The Show Must Go On (James Joyce)
The Show Must Go On (James Joyce)
The Show Must Go On (James Joyce) – Characters from James Joyce’s novel Finnegans Wake are let loose on the streets of Dublin where they fight, dream, lust and drink in equal comic measure though darkness is only a cup of tea away…
Writer/Director: John J Doherty Producer: Catherine Lyons Camera: Steve O’Reilly Editor: John J Doherty Music: Cyril Dunnion
a camel production in association with: UNESCO / BAM / OPW
The Show Must Go On
(from James Joyce’s FINNEGANS WAKE)
The Show Must Go On is a short film celebrating the 75th anniversary of the publication of James Joyce’s ‘difficult’ novel Finnegans Wake. A humorous and dramatic excerpt where the characters in the book are about to put on a play entitled ‘The Mime of Mick, Nick and the Maggies’ but reality and fiction are constantly overlapping. The morphed characters pop up like ghosts with the effect of bringing the Dublin of James Joyce’s time, the Dublin of James Joyce’s imagination and the Dublin of today together in a lavish dreamscape that allows the viewer in – despite any thoughts of how ‘difficult’ the novel is considered to be.

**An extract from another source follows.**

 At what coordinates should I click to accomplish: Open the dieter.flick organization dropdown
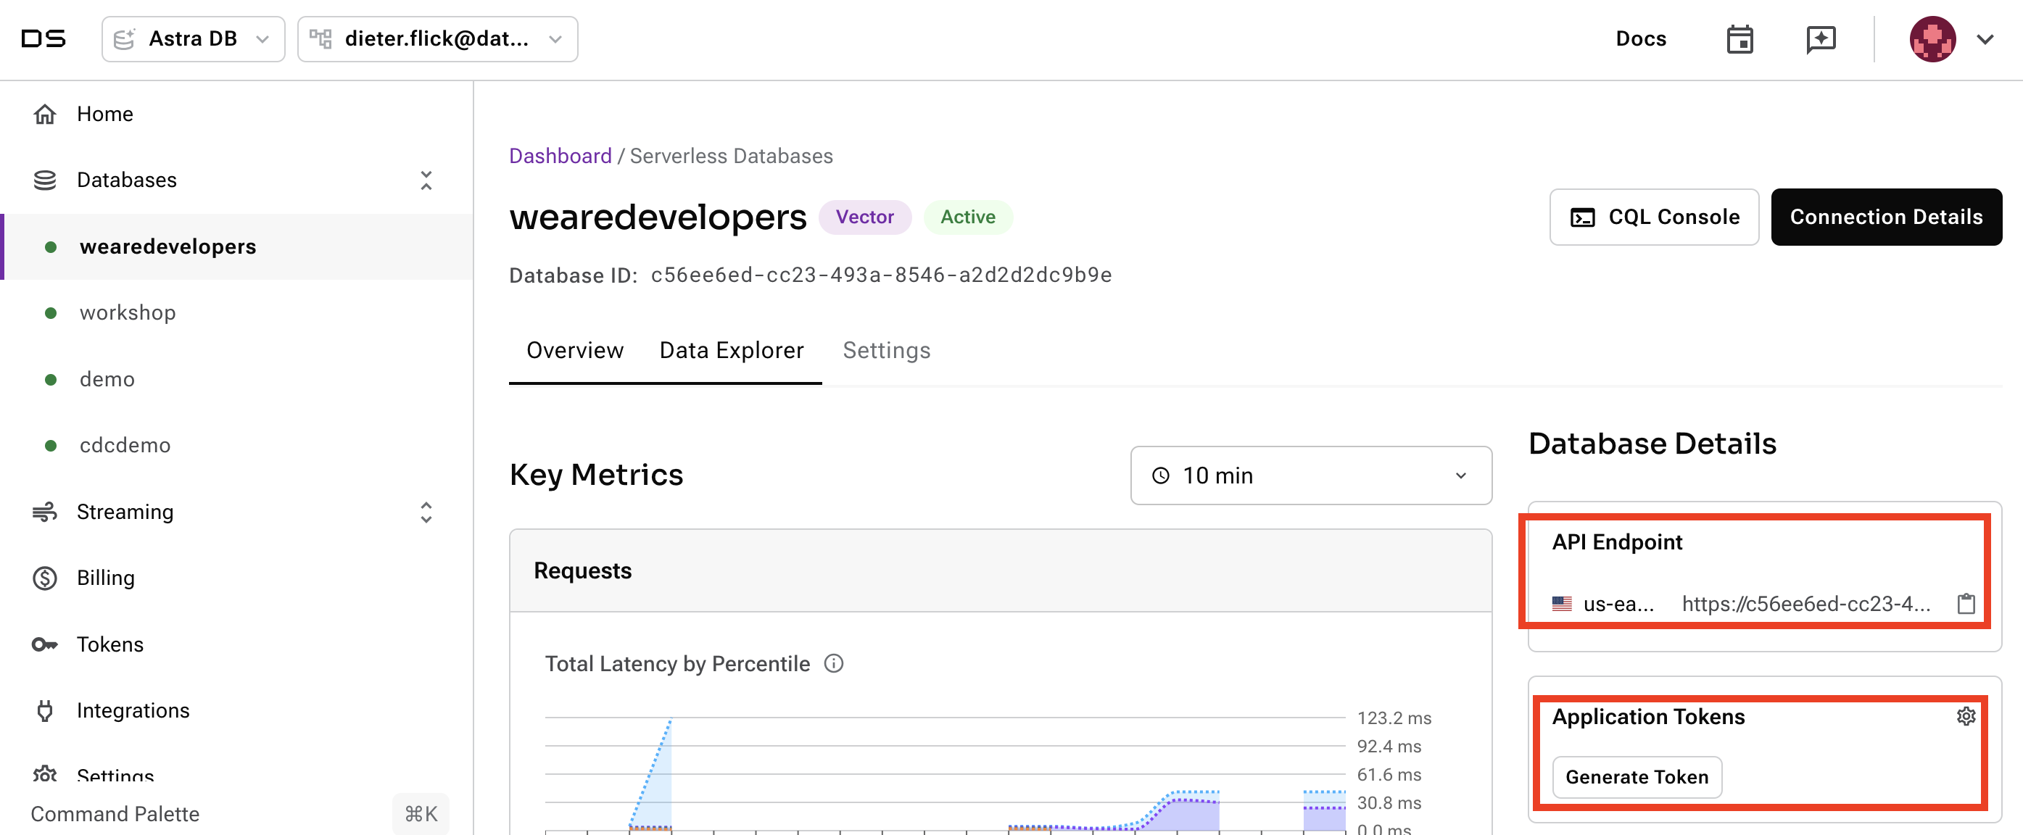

Finnegans Wake – The Novel
Irish writer James Joyce wrote the novel Finnegans Wake in Paris between the years 1922 and 1939 when it was published. It is considered his most experimental work (outdoing his previous novel Ulysses in this department) as well as one of the most difficult works of fiction in the English language. The book begins and ends mid-sentence which creates a cyclical form to the narrative which is reflected in the film The Show Must Go On. Leading Joycean Anthony Burgess described the novel as “a great comic vision, one of the few books of the world that can make us laugh aloud on nearly every page” hopefully this film echoes that sentiment as well as taking the viewer on a very Joycean tour of the city of Dublin.